The Game Mechanics Hit the Sweet Spot
|It's only confusing for the first ten hours or so|
I consider myself something of a Final Fantasy afficianado, and if you get any fan of that series talking, you'll discover a wealth of opinions about which gameplay mechanics work and which ones don't. For example, while few fans will cite XII as a favorite, many will tell you that the "gambit" system is sheer genius, and even though it is almost universally accepted among serious fans that VII is ridiculously overrated, there is near unanimous agreement that the "materia" system is unmatched. However, tread lightly when discussing such hated things as the "job" system, "junctioning," or the "license board." What I'm getting at is that there is a fine line between an RPG mechanic that keeps players engaged and one that is seen as tedious busywork, and even after three decades of tinkering, the most well-known JRPG franchise has yet to get it completely right.
Amazingly, though, Xenoblade Chronicles manages to do what no Final Fantasy game has yet done. There are many different systems at work in the game, but they all work really well. There is enough variety to keep players from getting bored of any one mechanic, but each is relevant enough to the overall gameplay that it is worthwhile to spend hours upon hours on each. There is no "perfect" set-up of characters, equipment, skills, arts, and gems, but there is plenty of incentive to explore and tinker. For example, while most RPGs with multiple characters tend to be unbalanced in favor of a specific arrangement (with less useful characters constantly relegated to the bench--I'm looking at you, Cait Sith), Xenoblade Chronicles has an affinity system between the characters that urges you to constantly switch them out, find new combinations, and spend time mastering characters you'd be generally inclined to ignore. Ultimately, while the first three characters you control (Shulk, Reyn, and Sharla) tend to remain favorites, you will grow to appreciate all of them.

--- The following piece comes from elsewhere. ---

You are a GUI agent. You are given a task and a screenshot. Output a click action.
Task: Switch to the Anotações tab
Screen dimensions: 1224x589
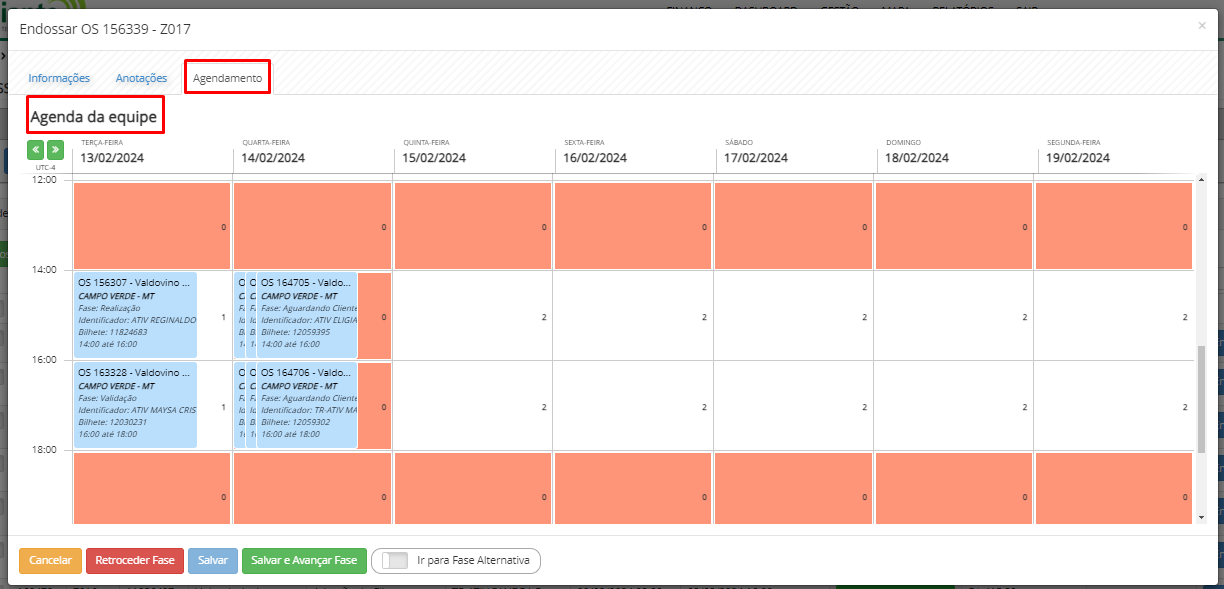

Every game mechanic is expertly balanced like that. In addition, the mechanics are deeply entwined (for instance, the more affinity two of your characters have with one another, the more passive skills they can link together), and it is immensely rewarding when you achieve a temporary harmony that turns your team into an unstoppable force of nature against a certain kind of enemy. Of course, once you move on to the next area and face new types of enemies, you'll find yourself having to tinker some more, but you won't mind doing it.